ST PAUL, Minn. — Three months into the 2019 legislative session, lawmakers still haven’t released federal funds set aside for election security.

As part of the Help America Vote Act or HAVA, Congress allotted $6.6 million to Minnesota to combat cyber threats and other attacks against the state’s elections infrastructure. As of the first week in April, Minnesota is the only state in the nation to leave the money on the table, unspent.

“We want to re-secure our voter registration data base. It’s the spine of the system,” Minnesota Secretary of State Steve Simon told KARE.

“It does more than just voter registration. It does a lot of things in the election system and it needs to be substantially recoded and fortified against attacks.”

We now know that Russian operatives tried to hack into Minnesota’s elections Internet framework in 2016. They were unable to breach the system or alter any records or processes, but it's inevitable they will try again.

Secretary Simon wants to use the money to modernize the registration system, build a voter database backup, add real-time monitoring of cyber threats, and create a new position in his office to help local elections officials with security issues. Federal officials made many of these recommendations after a site visit to Minnesota last year.

But Simon can’t take any of these actions without first getting permission from the legislature. That hasn’t happened yet.

In most states the top elections administrator could put the federal HAVA money to use immediately in 2018. But Minnesota is one of a handful of states where the legislature must pass a bill that allows the secretary of state to spend the election security money.  

The House overwhelmingly passed a version of the bill that releases the full $6.6 million federal aid package.  The Senate, on the other hand, passed a version that authorizes only $1.5 million.

“The Senate has said we will only have access to about 20 percent of that money and if we only get 20 percent of that money it’s like buying a house or a car without doors, let alone an alarm system,” Simon remarked.

At the Capitol they reconcile these disputes in a House/Senate conference committee. But after several meetings the election security conference committee has reached a standstill. 

The Senate delegation didn’t show up most recent meeting on March 21.  Rep. Mike Nelson, the Brooklyn Park Democrat who leads the House conferees, was clearly frustrated.

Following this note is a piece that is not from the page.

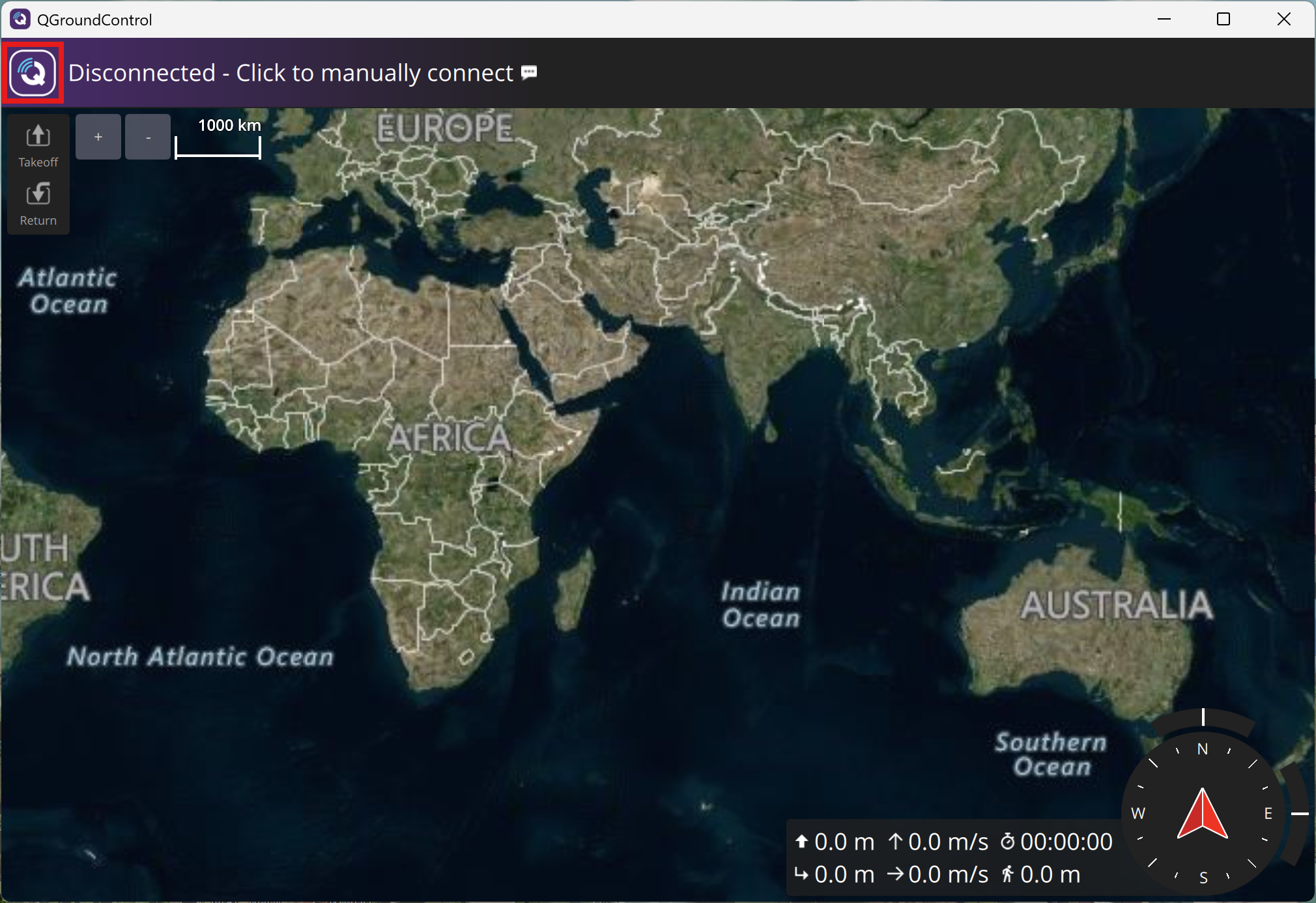Click the AUSTRALIA label on the map
The height and width of the screenshot is (903, 1316).
tap(1116, 605)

Nelson said the House members on the panel have agreed to several of the Senate members’ demands, but it hasn’t been enough. 

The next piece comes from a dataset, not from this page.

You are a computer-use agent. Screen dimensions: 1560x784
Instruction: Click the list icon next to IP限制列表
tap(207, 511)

“We said okay, we’ll give you your dollar amount. We’ll give you the language you want,” Nelson explained. “The Senate said ‘No’ to that.”

He said he hoped the Senate delegation, headed by Republican Sen. Mary Kiffmeyer of Big Lake, would come back with another offer.

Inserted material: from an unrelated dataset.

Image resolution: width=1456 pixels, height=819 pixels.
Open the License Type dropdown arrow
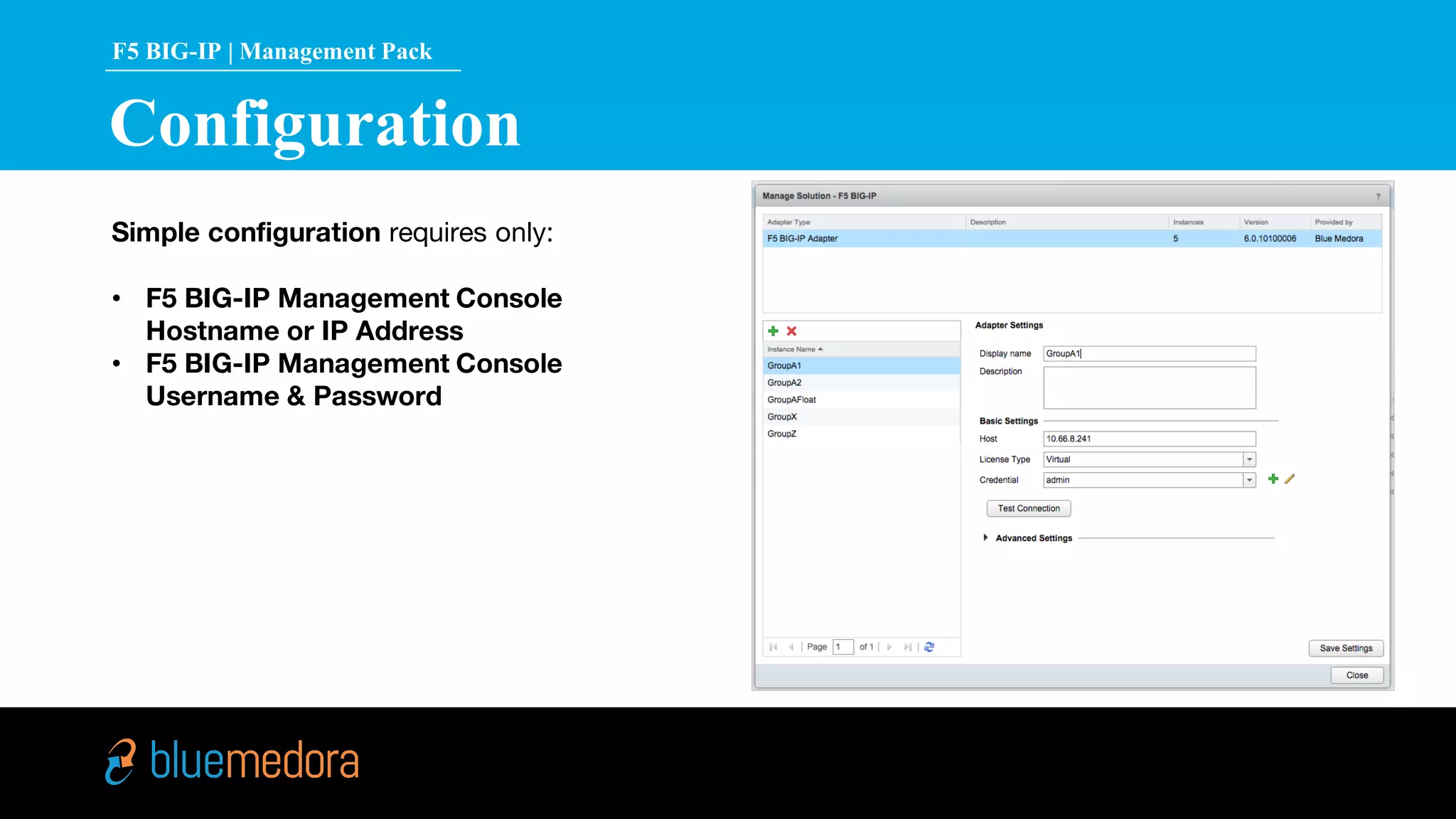[1249, 460]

“We’re sitting here, hoping for an offer from them because normally one side gives an offer, the other side gives a counter-offer and then you go back and forth and negotiate, and all we’ve heard from the Senate is ‘no’ so far,” Nelson said.

Nelson said the Senate’s delegation was notified of the meeting. The senators who didn’t show up for that meeting said, through a spokesperson, they never agree to be there.

Sen. Kiffmeyer, a former secretary of state, has pressed to change the state’s same-day voter registration system.

Kiffmeyer and other conservative Republicans assert Simon’s office isn’t doing enough to make sure people who register on Election Day live where they claim they do.

They’d prefer to eliminate same-day registration altogether, but in the short term want to switch a system of provisional ballots for those who register on Election Day. Those ballots would be set aside and only counted after those voter’s addresses and eligibility can be verified.

Some voting rights advocates have called provision ballots a form of voter suppression. They say people have less motivation to return later in the week with more documents because by then they already know the outcome of the election.

Voter fraud is a felony in Minnesota, and actual cases of people voting twice are extremely rare due to checks already built into the system.